VisualCircuit consisted of a few driver blocks from OpenCV such as edge detector, color filter etc. For programming robotics apllications, new block were required to be added to the tool to program program robotic behaviors. These blocks connect to ROS topics and make further processing on them. These blocks consisted of:

  • Odometer
  • PID Controller
  • Motor Driver
  • ROS Camera
  • ROS Laser Sensor

Link to Issue and Pull Request

ROS Based Communication

I was working on connecting ROS to VisualCircuit and I realized something. Our current wire implementation was basically a structure which looks like this (for a 3 dimensional image):

class MD(Structure):
    _fields_ = [
        ('shape_0', c_int32),
        ('shape_1', c_int32),
        ('shape_2', c_int32),
        ('size', c_int64),
        ('count', c_int64)
    ]

For every type of data, we will need a separate “MD” class and modify the wire class accordingly to deserialize the buffer, like this: np.ndarray(shape=(md.shape_0, md.shape_1, md.shape_2), dtype=’uint8’, buffer=self.shm_buf)

Now in ROS, we have different ‘message’ types. Some examples would be:

‘Pose’ type message: float32 x float32 y float32 theta float32 linear_velocity float32 angular_velocity

‘Twist’ type message (cmd_vel): Vector3 linear Vector3 angular

As every message has a different size, dimensions and type, we would need to create a lot of ‘MD’ structures and modify the Wire class accordingly. I think this will be difficult for someone new to understand as well as develop. I also think it will greatly increase the complexity of the tool. I thought of a new implementation which I will describe below.

New Wire Design:

As ROS already has multiple built in message types and their corresponding serializers and deserializers. It would save a lot of time if we reuse them instead of creating multiple “MD” structures for each message type.

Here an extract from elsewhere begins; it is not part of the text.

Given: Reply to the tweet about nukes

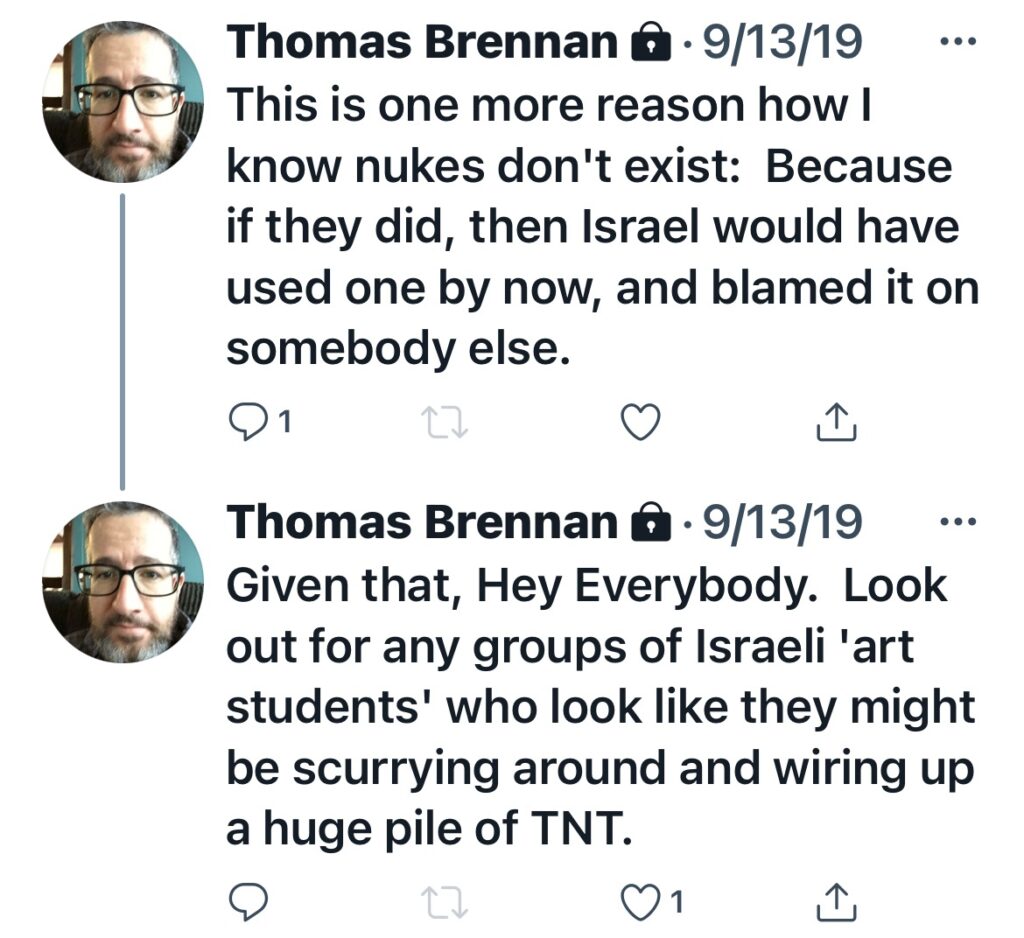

To achieve this I will need to make changes to current wire implementation. We will use ROS Topics instead of POSIX_IPC to communicate between blocks. Two blocks that need to communicate with each other will have a unique identifier which is common among both of them (Wire ID). Now one block will create a ROS Topic with the “Wire ID” as its name and start publishing (writing) messages to it. As the other block also has the Wire ID, it will Subscribe to that ROS Topic and start reading data. So, a ROS Topic is basically acting like a ‘Wire’ now. Also multiple subscribers can read at the same time preventing any race conditions.

This also has an extra benefit as ROS messages can be accessed through “.” operator, just like a class. For example, Pose.x will give me the x coordinate for the robot. While in POSIX_IPC we need to maintain sequence of the array and read accordingly, which is difficult.

The only downside is, POSIX_IPC is faster as compared to ROS communication. But I think ROS communication is fairly fast and won’t affect our performance.

Link to Issue and Pull Request

ROS+Gazebo based Application using VisualCircuit

The next step after creating multiple blocks for ROS was to create an ROS and Gazebo based application using VisualCircuit. As VisualCircuit currently runs on Python 3.8 and no ROS distribition except for Noetic provided support for Python3, so I had to go with Noetic-devel for development. I was supposed to pick a simple robot and program it but I could not accomplish the task within this week. This was because Noetic-devel was new and had no available robots for use or they had issues working properly. I tried Pioneer2dx, Turtlebot3 and a few others but all seemed to have some sort of issue or incompatibility due to being ported from previous distributions of ROS. This task was postponed until a custom robot was added to the JdeRobot custom robots repository.